Die Anordnung der Erzwingungshaft steht im Ermessen des Gerichts. Es muss Zahlungserleichterungen bewilligen, wenn dem Betroffenen die sofortige Bezahlung nicht zumutbar ist (§ 96 Abs. 2 OWiG). Die Höchstdauer der Erzwingungshaft beträgt bei einer Geldbuße sechs Wochen, bei mehreren in einer Bußgeldentscheidung festgesetzten Geldbußen drei Monate (§ 96 Abs. 3 Satz 1 OWiG). Die Erzwingungshaft wird nach Tagen bemessen, wobei die Höhe der Geldbuße berücksichtigt werden muss.

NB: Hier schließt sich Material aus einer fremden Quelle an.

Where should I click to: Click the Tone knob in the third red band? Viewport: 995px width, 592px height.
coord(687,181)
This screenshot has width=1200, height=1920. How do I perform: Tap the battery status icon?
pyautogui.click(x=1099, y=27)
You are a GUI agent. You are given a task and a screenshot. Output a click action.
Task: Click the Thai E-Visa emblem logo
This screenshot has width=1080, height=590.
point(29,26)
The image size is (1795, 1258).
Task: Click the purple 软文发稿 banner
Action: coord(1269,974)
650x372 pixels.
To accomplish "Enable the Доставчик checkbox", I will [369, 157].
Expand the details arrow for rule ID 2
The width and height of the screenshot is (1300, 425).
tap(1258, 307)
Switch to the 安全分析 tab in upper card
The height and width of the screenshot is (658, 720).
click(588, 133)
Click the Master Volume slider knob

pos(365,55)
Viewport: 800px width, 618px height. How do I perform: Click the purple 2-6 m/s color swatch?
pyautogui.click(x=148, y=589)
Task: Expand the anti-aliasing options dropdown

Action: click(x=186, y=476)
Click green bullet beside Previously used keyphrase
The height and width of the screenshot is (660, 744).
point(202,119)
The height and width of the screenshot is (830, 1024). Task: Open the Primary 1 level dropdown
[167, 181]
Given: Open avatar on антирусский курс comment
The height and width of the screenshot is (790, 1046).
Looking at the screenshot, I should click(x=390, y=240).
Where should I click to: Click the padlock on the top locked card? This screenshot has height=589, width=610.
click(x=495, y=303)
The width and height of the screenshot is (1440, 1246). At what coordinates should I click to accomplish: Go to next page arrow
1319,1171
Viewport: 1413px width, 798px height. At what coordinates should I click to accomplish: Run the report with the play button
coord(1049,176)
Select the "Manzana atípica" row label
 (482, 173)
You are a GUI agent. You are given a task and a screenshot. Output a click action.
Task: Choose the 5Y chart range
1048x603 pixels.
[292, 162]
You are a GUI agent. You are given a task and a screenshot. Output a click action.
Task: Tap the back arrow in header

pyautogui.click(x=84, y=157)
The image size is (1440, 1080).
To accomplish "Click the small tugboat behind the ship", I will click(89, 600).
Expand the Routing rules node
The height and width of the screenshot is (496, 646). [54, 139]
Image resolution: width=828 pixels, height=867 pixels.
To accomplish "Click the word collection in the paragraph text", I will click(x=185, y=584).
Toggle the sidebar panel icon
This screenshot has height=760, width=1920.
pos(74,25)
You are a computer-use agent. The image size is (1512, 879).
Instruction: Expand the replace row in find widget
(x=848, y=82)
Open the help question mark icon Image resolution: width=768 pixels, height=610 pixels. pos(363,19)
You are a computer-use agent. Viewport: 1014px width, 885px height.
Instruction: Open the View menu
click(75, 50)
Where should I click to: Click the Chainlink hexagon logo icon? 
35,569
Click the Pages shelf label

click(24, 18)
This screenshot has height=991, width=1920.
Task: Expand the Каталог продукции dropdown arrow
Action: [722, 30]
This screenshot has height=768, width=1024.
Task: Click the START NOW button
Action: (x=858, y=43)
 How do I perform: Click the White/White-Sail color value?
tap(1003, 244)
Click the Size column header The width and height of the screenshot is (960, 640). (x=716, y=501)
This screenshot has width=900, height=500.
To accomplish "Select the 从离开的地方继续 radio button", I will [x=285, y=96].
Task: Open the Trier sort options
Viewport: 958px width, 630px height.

Die vollzogene Erzwingungshaft wird – anders als Ersatzfreiheitsstrafe – nicht auf die Geldbuße angerechnet.
Rz. 13.3
Bei der Vollstreckung einer Verbandsgeldbuße gem. § 30 OWiG (s. § 377 Rz. 109 ff.; § 410 Rz. 141) richtet sich die Erzwingungshaft gegen die gesetzlichen Vertreter der juristischen Person oder die Personenvereinigung. Es bleibt dem Ermessen des Gerichts überlassen, ob es die Haft gegen alle Organe oder nur gegen einzelne Vertreter anordnet.
Rz. 13.4
Die Vollstreckung der Erzwingungshaft, die sich nach § 451 StPO richtet, kann der Betroffene jederzeit dadurch abwenden, dass er die Geldbuße bezahlt (vgl. § 97 Abs. 2 OWiG). Die Zahlung ist an die Finanzkasse zu leisten, deren Anspruch auch bei (versehentlichen) Zahlungen an die Justizkasse bestehen bleibt. Die Vollziehung wird nicht durch den Einwand der Zahlungsunfähigkeit gehemmt. Das Gericht kann jedoch die Vollziehung aussetzen (§ 97 Abs. 3 Satz 2 OWiG).
Rz. 13.5
Die Kosten der Vollstreckung der Erzwingungshaft sind Kosten des Bußgeldverfahrens.[4]